Top of Material supplied
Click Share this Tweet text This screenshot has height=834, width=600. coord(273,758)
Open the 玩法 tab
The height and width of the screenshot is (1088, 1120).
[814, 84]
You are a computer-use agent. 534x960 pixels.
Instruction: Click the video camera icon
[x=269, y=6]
Bottom of Material supplied
Top of Material supplied
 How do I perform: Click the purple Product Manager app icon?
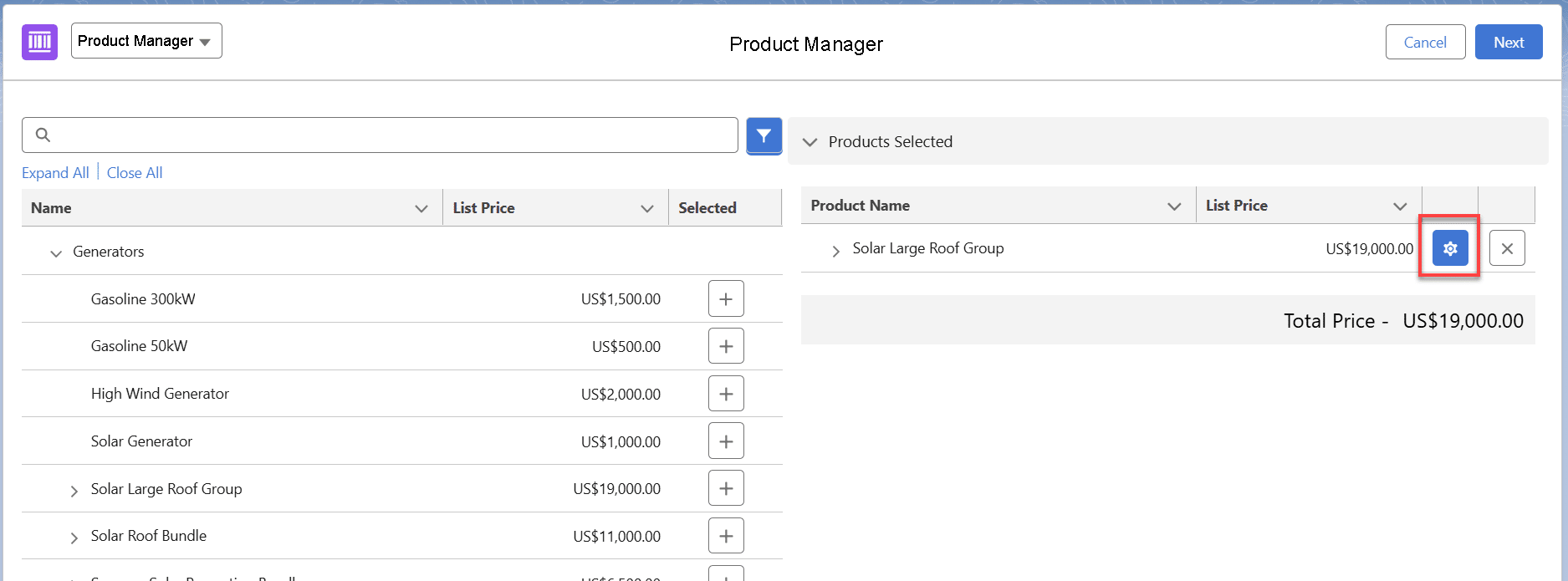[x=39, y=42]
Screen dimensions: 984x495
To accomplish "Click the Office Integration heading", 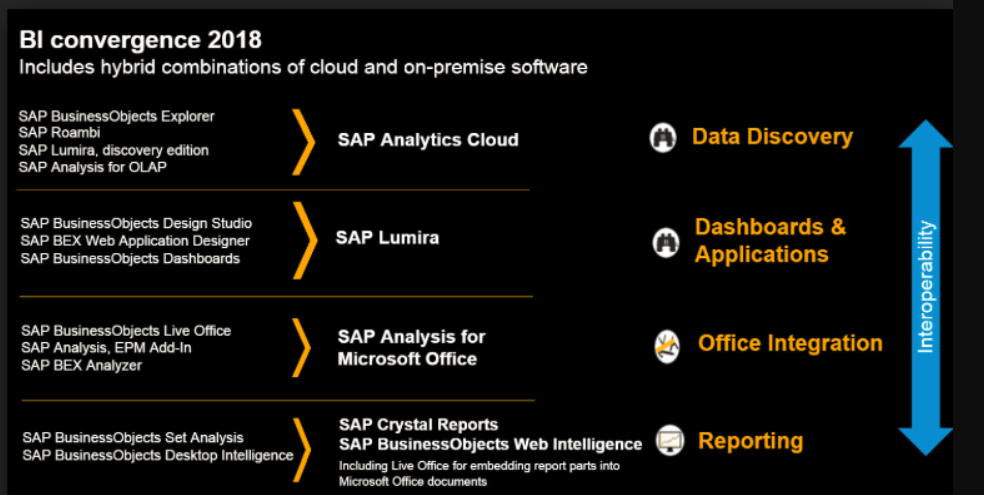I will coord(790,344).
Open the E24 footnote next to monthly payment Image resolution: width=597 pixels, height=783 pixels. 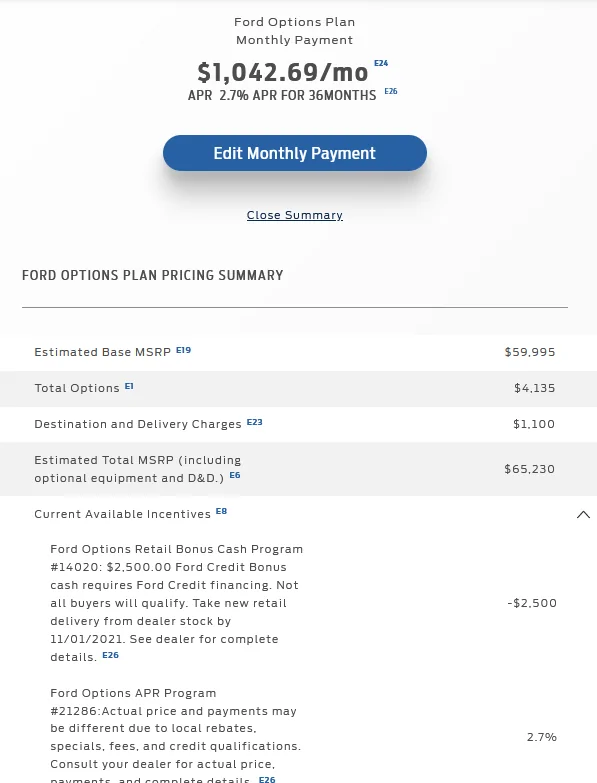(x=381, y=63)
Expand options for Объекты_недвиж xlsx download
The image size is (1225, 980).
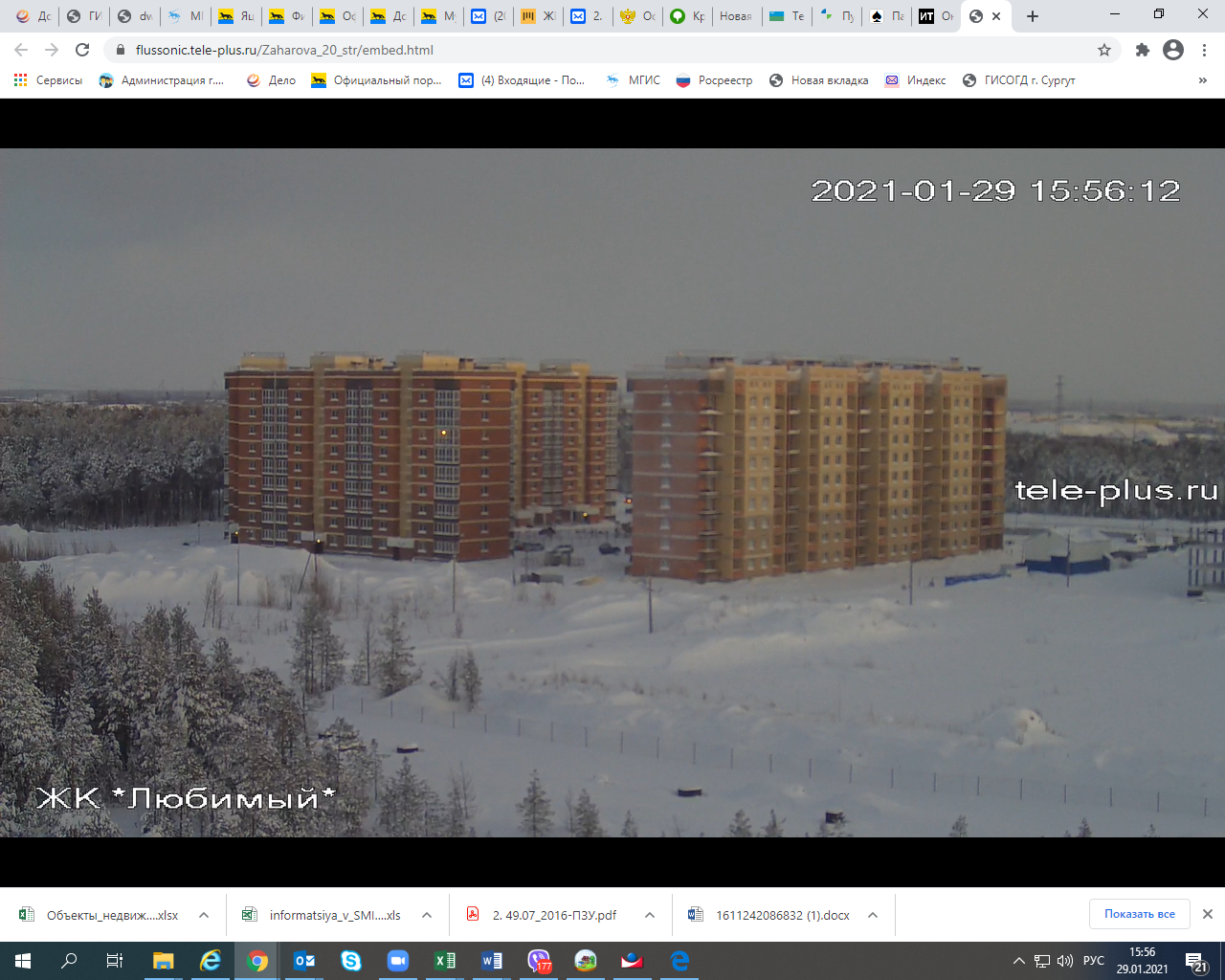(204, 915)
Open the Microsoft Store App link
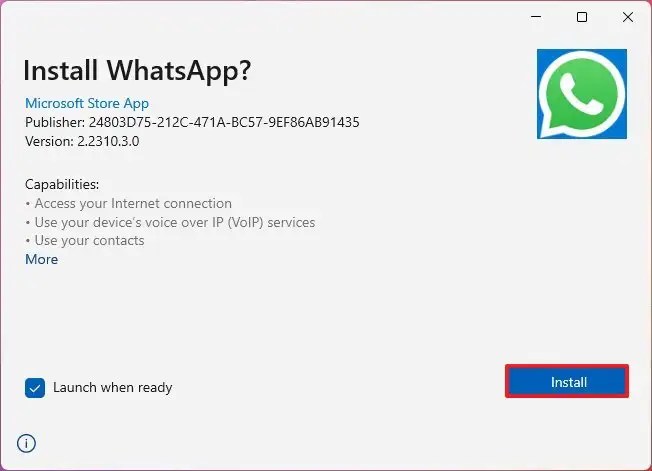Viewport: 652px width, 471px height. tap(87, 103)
Bottom of Material supplied
Top of Material supplied
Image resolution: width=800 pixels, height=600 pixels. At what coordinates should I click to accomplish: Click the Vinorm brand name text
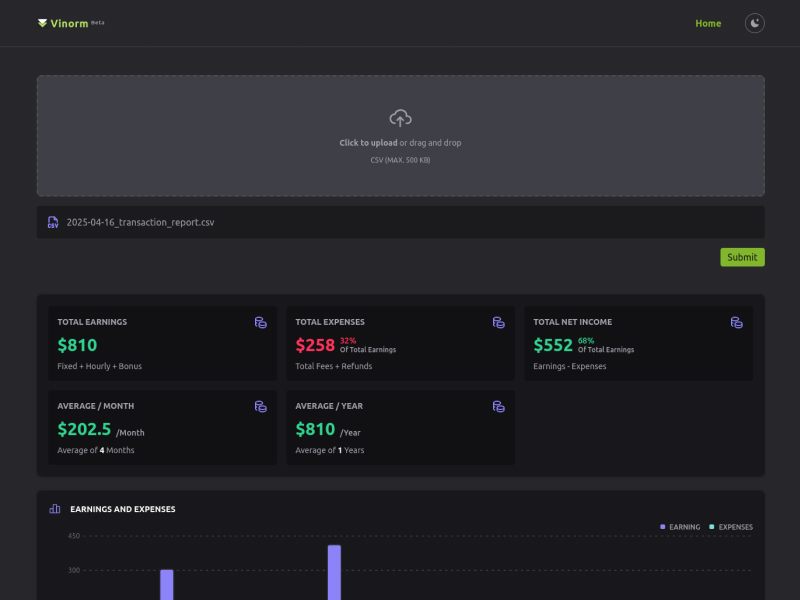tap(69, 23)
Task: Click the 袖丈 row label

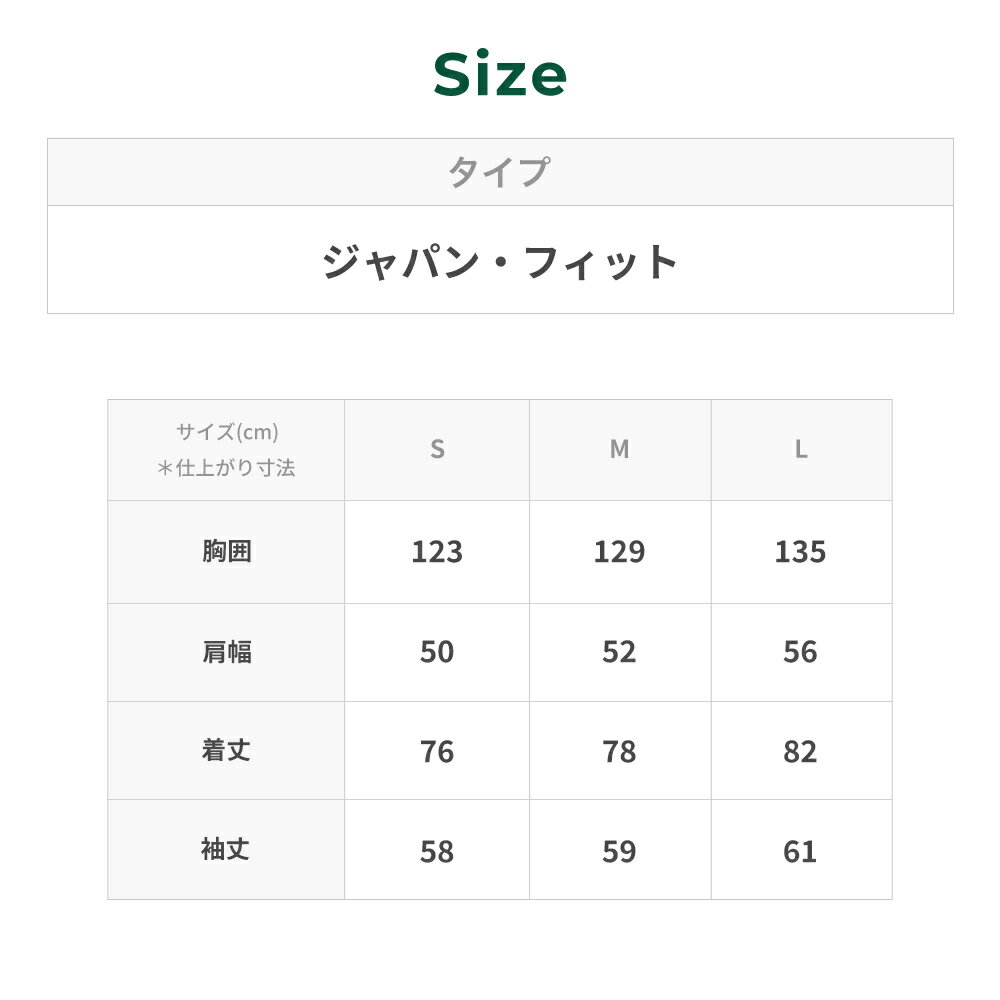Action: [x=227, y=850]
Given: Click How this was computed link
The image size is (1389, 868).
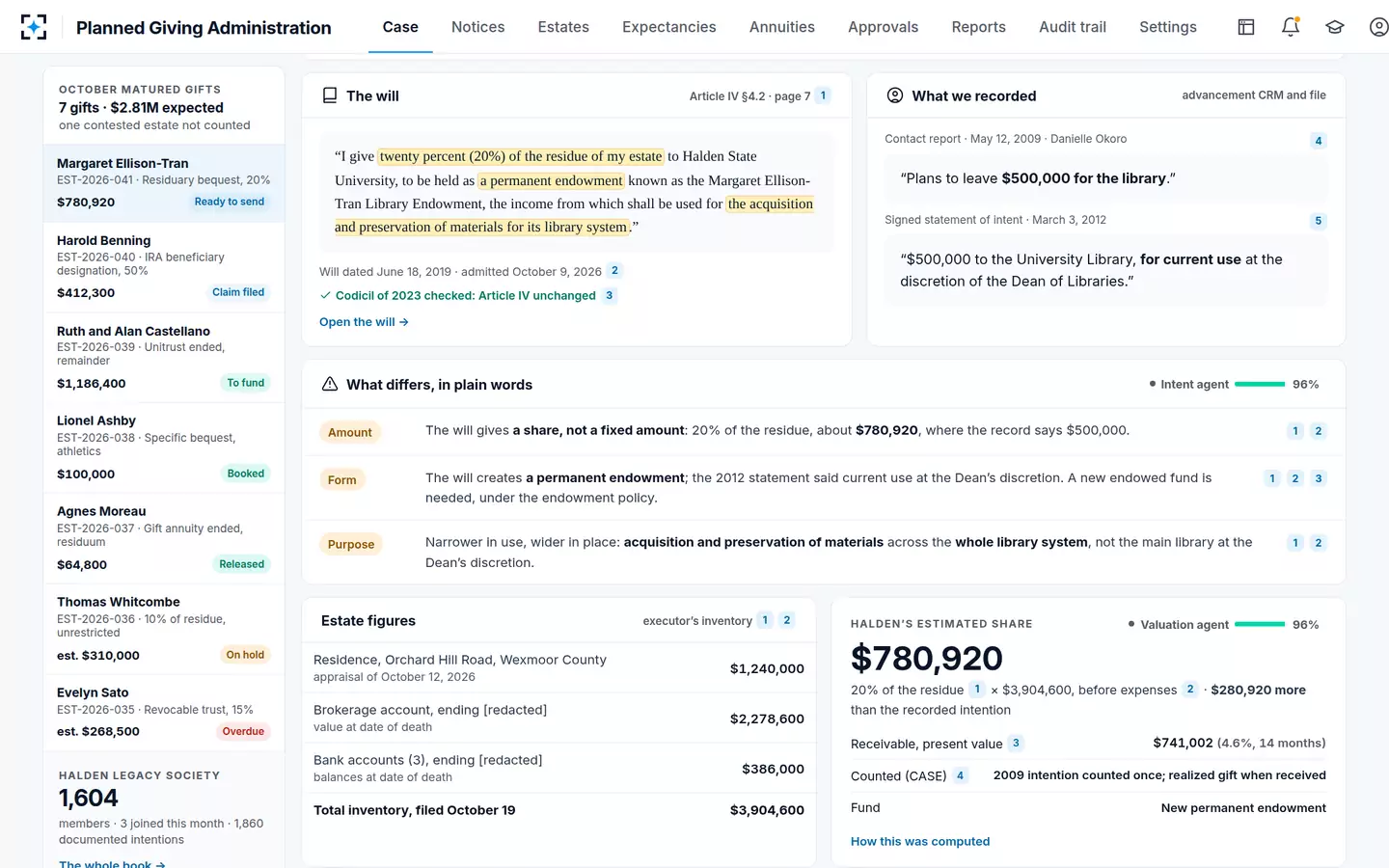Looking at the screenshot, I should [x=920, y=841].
Bottom of Material supplied
● **Task**
For the records above, tally the lines in which "this" appears, and give the number by itself.

● **Your solution**
2